═══ RECORD SET

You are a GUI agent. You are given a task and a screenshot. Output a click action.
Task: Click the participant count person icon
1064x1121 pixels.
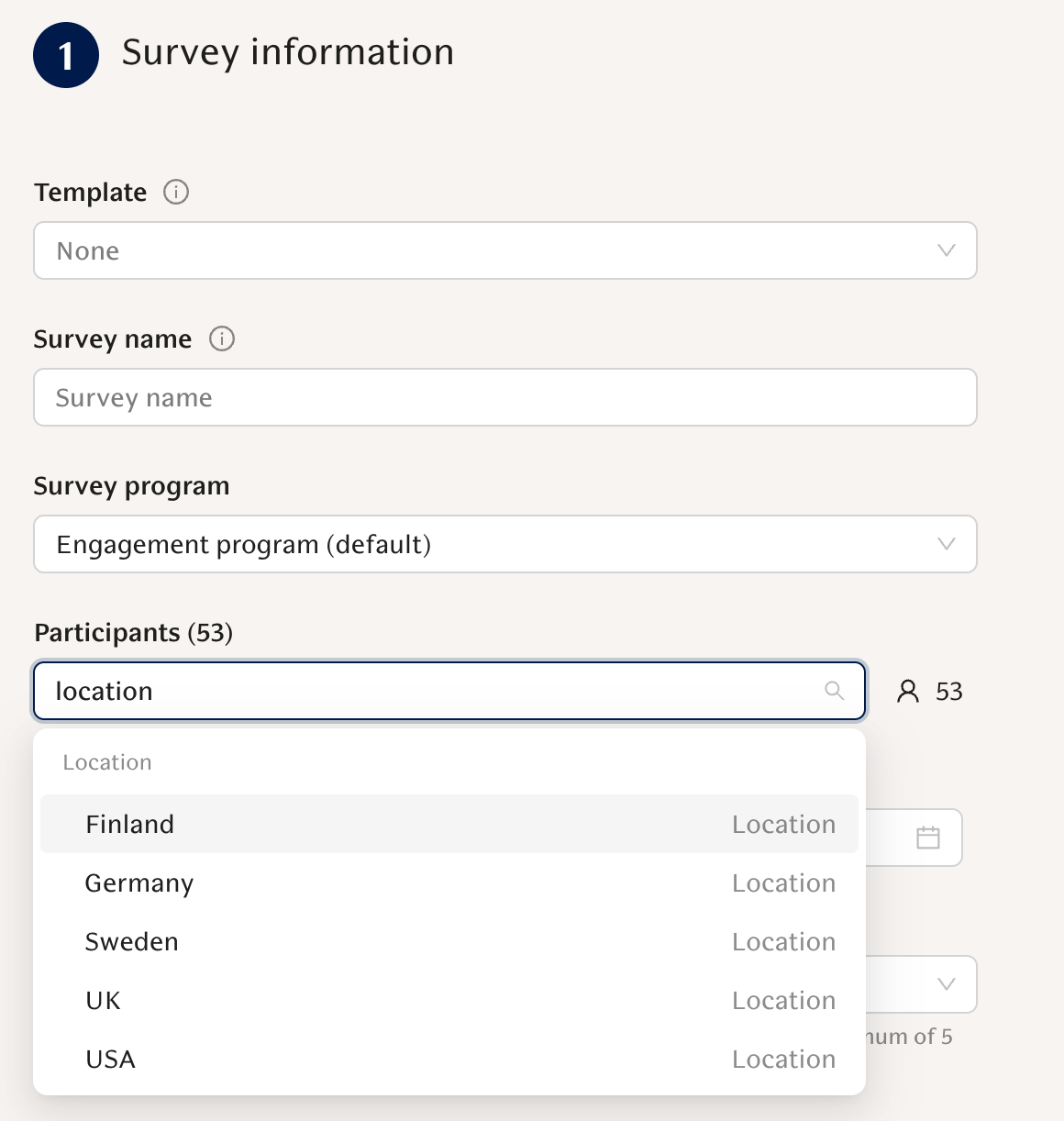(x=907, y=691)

══════
═══ RECORD SET

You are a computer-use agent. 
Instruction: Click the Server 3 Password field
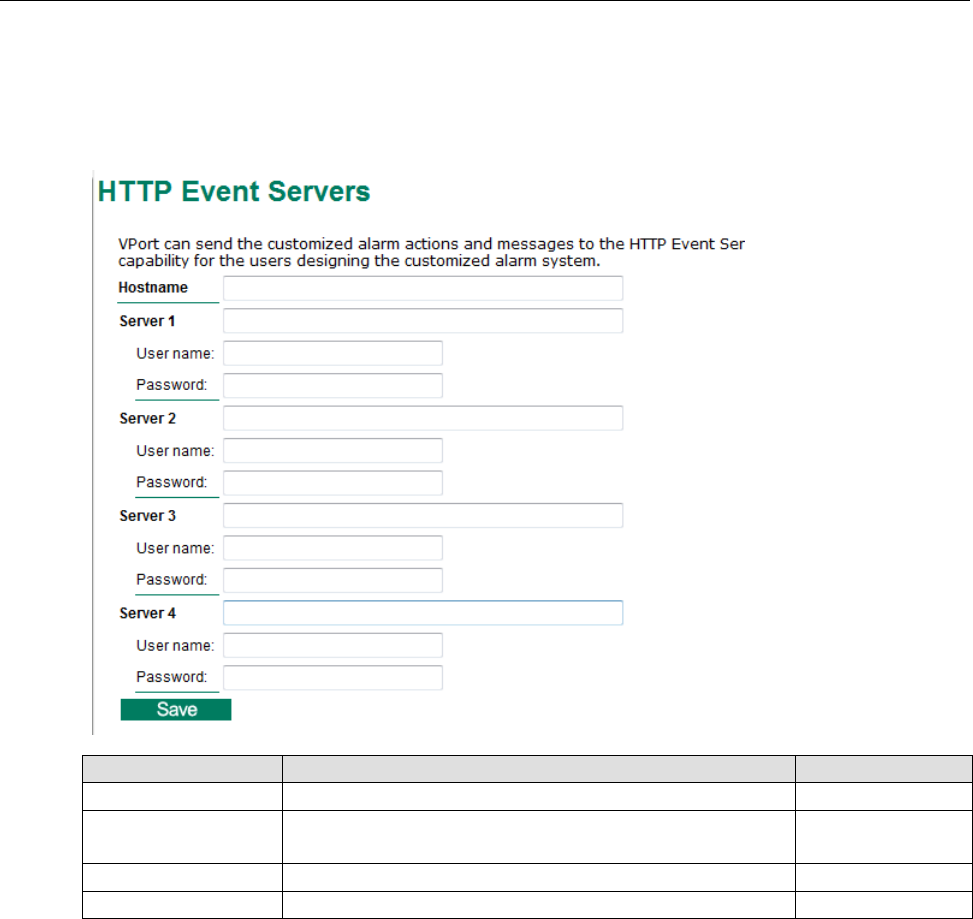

══════
═══ RECORD SET

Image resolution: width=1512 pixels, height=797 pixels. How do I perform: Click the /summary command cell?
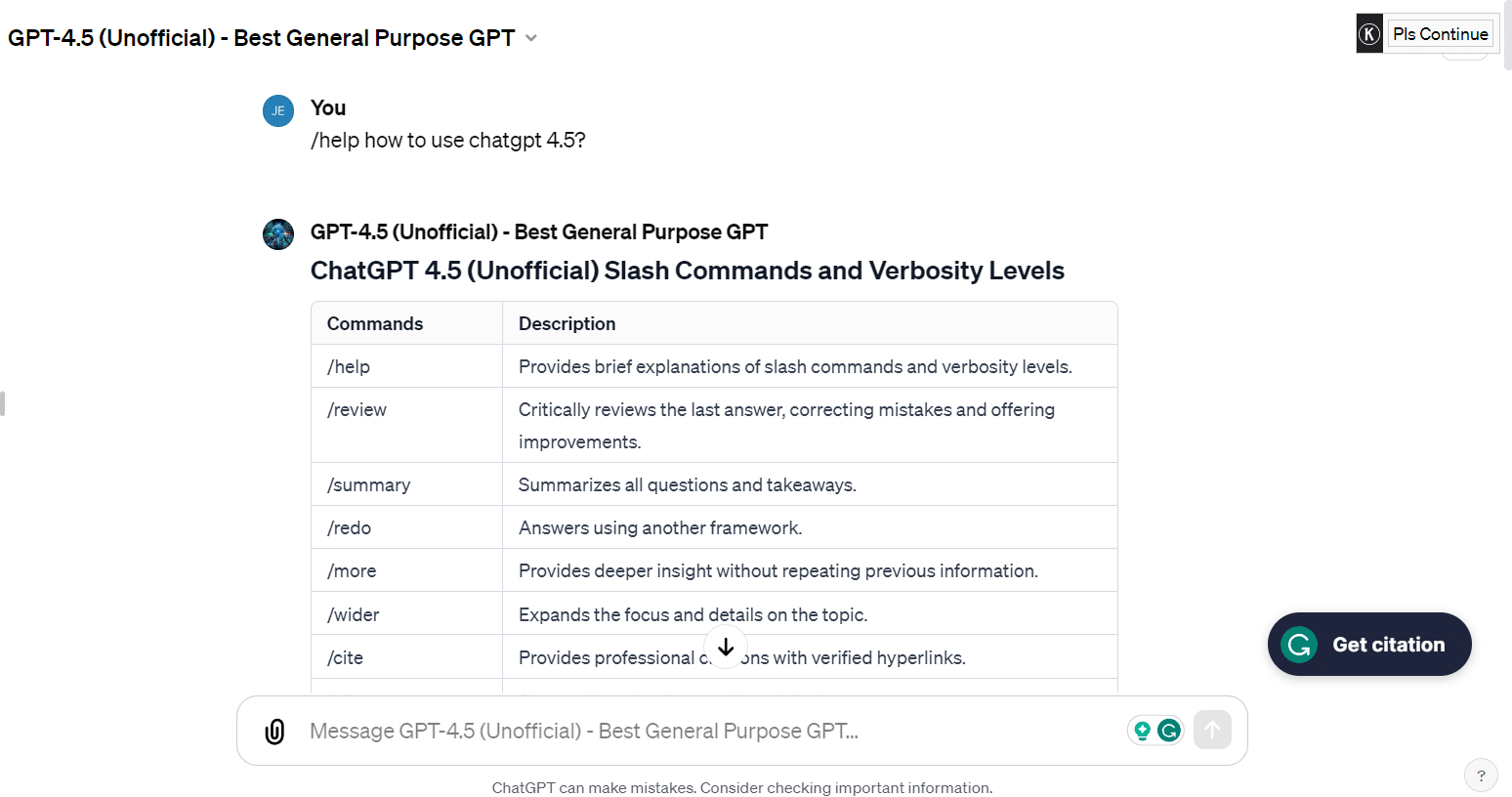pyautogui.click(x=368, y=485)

══════

● WHAT THE EXERCISE ASKS: For this task, write out exactly the lines of the entries above, starting at the line with "You are a computer-use agent." and ending at the line with "Instruction: Click the", both included, and no others.

● ANSWER AREA:
You are a computer-use agent. 
Instruction: Click the Server 3 Password field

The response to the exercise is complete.